In T335526#8947228, @Daimona wrote:

In light of the new decisions recorded in T328032#8936008, the schema above can be considered final. We will need to store additional information, but that's going to be added to existing tables with a schema change. Therefore, here's the updated list of queries:

ce_event_questions

select ceeq_question_id from ce_event_questions where ceeq_event_id = X: edit registration form, register for event or edit your registration info (to determine what form fields to show)

insert ignore into ceeq_question_id (ceeq_event_id, ceeq_question_id) values ( X, A1 ), ..., ( X, An ): enable/edit registration (add new questions). For the MVP, we will always an only insert 5 tuples of values per event

select ceeq_id from ce_event_questions where ceeq_event_id = X -- NOT MVP: edit registration (to know what to delete by PK)

delete from ce_event_questions where ceeq_id in ( X1, ..., Xn ) -- NOT MVP: edit registration (delete removed questions)

ce_question_answers

select ceqa_question_id, ceqa_answer_option, ceqa_answer_text from ce_question_answers where ceqa_event_id = X and ceqa_user_id = Y: edit your registration info (grab current answers to show them in the form)

select ceqa_id from ce_question_answers where ceqa_event_id = X and ceqa_user_id = Y: edit your registration info (to know what to remove by PK)

delete from ce_question_answers where ceqa_id in ( X1, ..., Xn ): edit your registration info (remove answers). Also used when deleting data after aggregation.

insert into ce_question_answers ( ceqa_event_id, ceqa_user_id, ceqa_question_id, ceqa_answer_option, ceqa_answer_text ) values ... on duplicate key update ceqa_answer_option = X, ceqa_answer_text = Y: edit your registration info (insert/update answers)

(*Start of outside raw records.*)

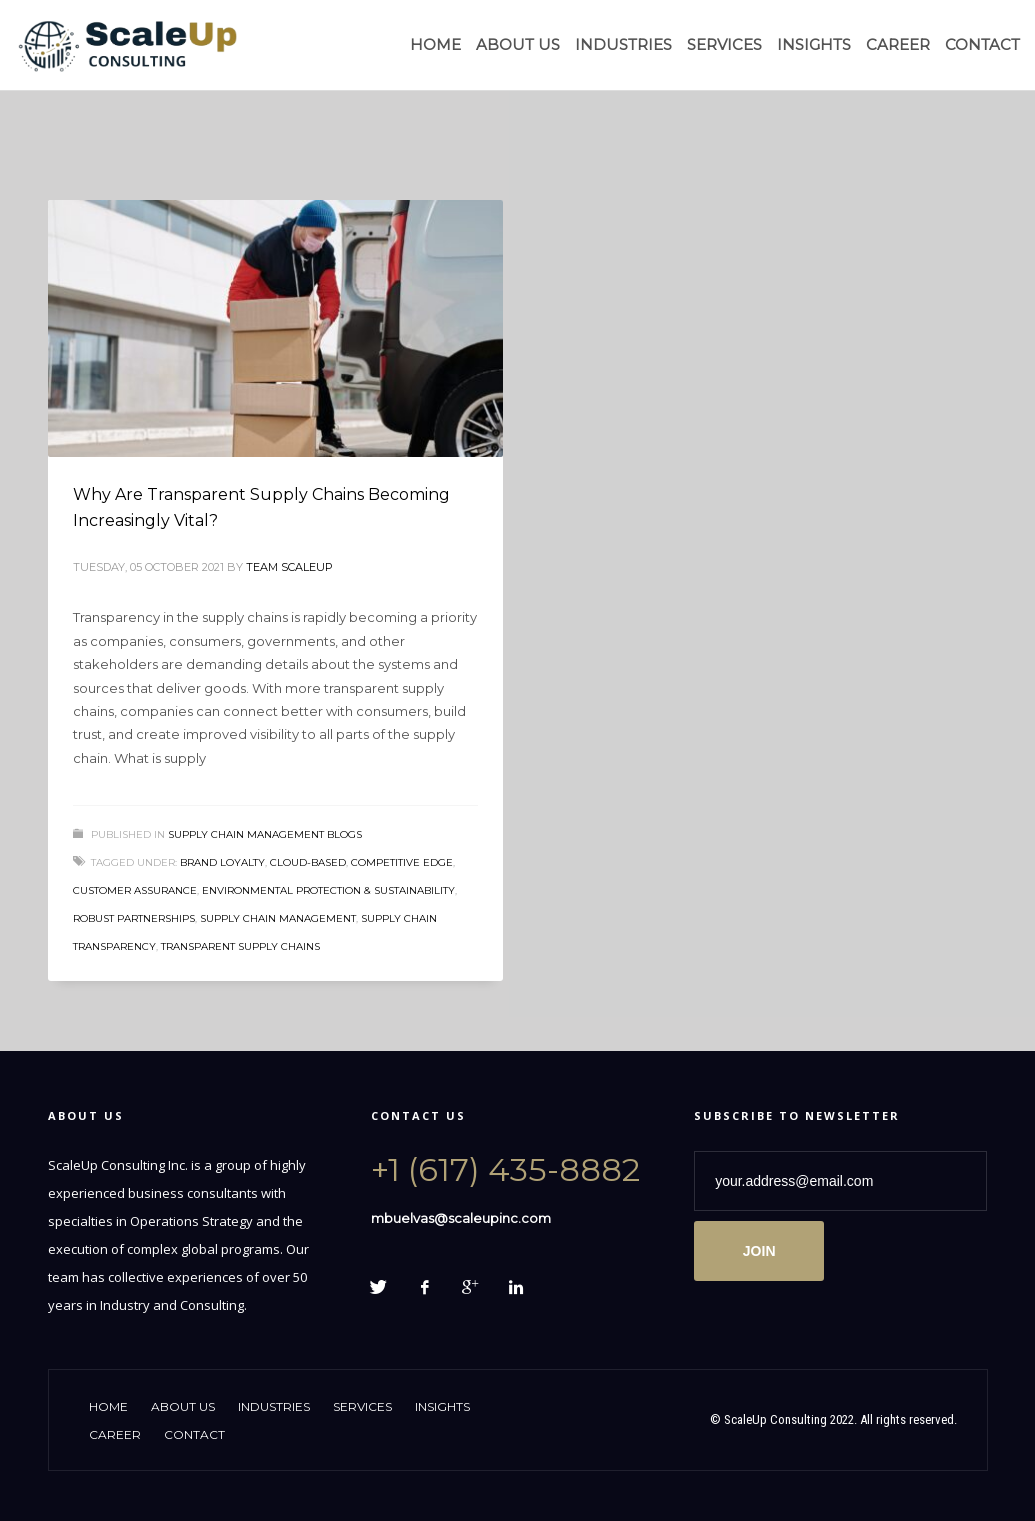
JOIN (759, 1251)
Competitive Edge (402, 862)
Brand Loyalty (222, 862)
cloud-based (308, 862)
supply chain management (278, 918)
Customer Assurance (135, 890)
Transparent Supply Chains (240, 946)
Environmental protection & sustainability (328, 890)
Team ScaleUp (289, 567)
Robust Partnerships (134, 918)
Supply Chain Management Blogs (265, 834)
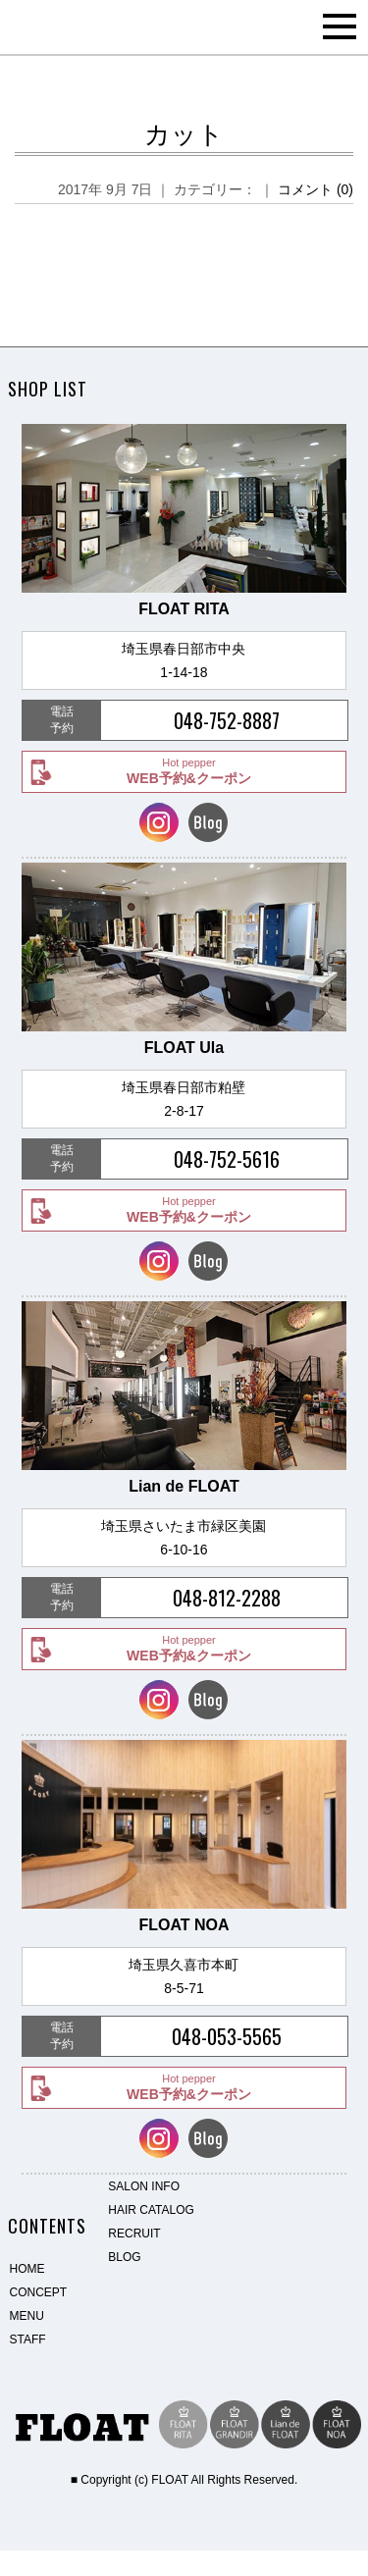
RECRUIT (134, 2233)
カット (184, 134)
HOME (27, 2269)
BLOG (124, 2257)
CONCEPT (39, 2292)
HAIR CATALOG (151, 2210)
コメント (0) (315, 189)
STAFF (28, 2339)
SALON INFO (144, 2186)
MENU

select ceqa_id, ceqa_question_id, ceqa_answer_option, ceqa_answer_text from ce_question_answers where ceqa_event_id = X and ceqa_user_id = Y FOR UPDATE: used when aggregating data for a specific user. The PK is needed for a subsequent DELETE, in an atomic transaction. Note that the value of Y could be obtained with a join on the ce_participants table, but then that table would also be locked, and I'm not sure if this is a good idea.

select ceqa_id, ceqa_question_id, ceqa_answer_option, ceqa_answer_text from ce_question_answers where ceqa_event_id = X FOR UPDATE: used when aggregating the remaining data because an event has ended. The PK is needed for a subsequent DELETE, in an atomic transaction.

ce_question_aggregation

select ceqag_question_id, ceqag_question_option_id, ceqag_answers_amount from ce_question_aggregation where ceqag_event_id = X: show aggregates for an event

insert into ce_question_aggregation ( ceqag_event_id, ceqag_question_id, ceqag_question_option_id, ceqag_answers_amount ) values ... on duplicate key update ceqag_answers_amount = ceqag_answers_amount + X,: inserting/updating aggregates.

LGTM

Given the queries listed in T335526#8947228, I'm proposing the following indexes:

ce_event_questions

(ceeq_event_id, ceeq_question_id) UNIQUE: uniqueness constraint, used by queries that filter by event (and we never filter by question)

ce_question_answers

(ceqa_event_id, ceqa_user_id, ceqa_question_id) UNIQUE: needed by pretty much all queries, as they filter by event; some queries also filter by user and would use this index. The question ID is here only for the uniqueness.